Act II featured some of my favorite pieces: “Les Lutins,” a whimsical and engaging piece that integrated movement and music in more ways that one. With a pianist and a violinist onstage, the dancers, similarly clothed, engaged in some good-natured competition and flirtation. The audiences’s ensuing laughter was refreshing- it was a dance you couldn’t help but smiling through. The pas de deux from “Concerto” intrigued me. Set to the 2nd movement of Shostakovich’s Piano Concerto No. 2, it’s impressive and thematic moments of stillness were complemented by three pairs of dancers hidden in the shadows upstage. Their movements echoing the featured couple, I found myself wanting them to engage more, but they were whisked offstage altogether too soon.”Grande pas Classique” showcased former Paris Opera soloist Mathilde Froustey (now SFB principal) and Davit Karapetyan with it’s quintessentially classic choreography. I believe my favorite piece was “Finding Light,” a San Francisco premier choreographed by Edwaard Liang, danced by Yuan Yuan Tan and Damian Smith. It began and ended with a rectangle of light onstage, framing the dancers in their simple grey costumes. It’s movement was spiraling and quite modern, with dancers coiling around each other and sliding along the stage.
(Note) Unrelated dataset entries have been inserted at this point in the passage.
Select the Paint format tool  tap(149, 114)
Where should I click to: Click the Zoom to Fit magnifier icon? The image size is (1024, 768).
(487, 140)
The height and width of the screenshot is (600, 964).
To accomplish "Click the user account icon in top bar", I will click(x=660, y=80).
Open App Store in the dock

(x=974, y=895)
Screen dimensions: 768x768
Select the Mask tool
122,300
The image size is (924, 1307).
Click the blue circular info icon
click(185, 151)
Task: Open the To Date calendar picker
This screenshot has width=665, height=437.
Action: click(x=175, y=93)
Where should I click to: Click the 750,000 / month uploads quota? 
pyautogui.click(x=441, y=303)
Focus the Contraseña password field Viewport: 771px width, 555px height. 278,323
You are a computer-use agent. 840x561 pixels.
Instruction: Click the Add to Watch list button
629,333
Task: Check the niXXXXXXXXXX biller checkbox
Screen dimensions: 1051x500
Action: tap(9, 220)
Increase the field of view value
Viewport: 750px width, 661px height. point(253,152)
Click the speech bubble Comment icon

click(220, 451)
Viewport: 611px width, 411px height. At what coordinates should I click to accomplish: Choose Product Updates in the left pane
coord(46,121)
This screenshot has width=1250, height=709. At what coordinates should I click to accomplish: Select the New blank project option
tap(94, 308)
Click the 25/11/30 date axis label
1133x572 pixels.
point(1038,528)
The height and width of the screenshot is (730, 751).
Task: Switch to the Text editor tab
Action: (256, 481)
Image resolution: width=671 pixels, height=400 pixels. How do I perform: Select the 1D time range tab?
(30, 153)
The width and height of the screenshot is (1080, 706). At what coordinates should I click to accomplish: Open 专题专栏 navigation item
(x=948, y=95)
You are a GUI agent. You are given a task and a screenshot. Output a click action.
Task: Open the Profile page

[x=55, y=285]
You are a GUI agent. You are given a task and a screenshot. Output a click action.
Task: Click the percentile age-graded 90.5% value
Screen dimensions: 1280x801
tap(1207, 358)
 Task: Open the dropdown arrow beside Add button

The performance itself was entertaining, but then again, so were some of the colorful characters in the audience. Apparently some people do not realize that attending a ballet involves sitting. Ladies, please be thoughtful in your dress choices. That skin-tight, elaborate red dress with the giant crumb catcher may seem like a good idea, but when you can’t sit down properly and consequently block everyone’s view, we have a problem. On another note, if you’re bringing your straight male partner/significant other/spouse, make sure he is filled with coffee. No one wants to hear him snore during the whole second act of the ballet. And lastly, do not, I repeat do not get up out of your seat during the final curtain call when everyone is clapping. It is beyond rude and disrespectful to the dancers, as well as your fellow patrons at the ballet. You are not deplaning an airplane or at the movies while the credits are running. The artists deserve to be acknowledged for all their hard work.
I’m so glad San Francisco Ballet raised a record $2.4 million dollars with this year’s gala. It’s so heartening to see so many people give so generously to the arts, because it’s such a rare thing nowadays. As a classic art form, ballet wouldn’t be around to appreciate without public support. When I entered the opera house on Wednesday evening, there was barely enough elbow room to make it through the crowd comfortably- it was a completely sold out show. Good job, everyone. And thank you San Francisco, for another amazing and memorable night out. I’ll see you again soon.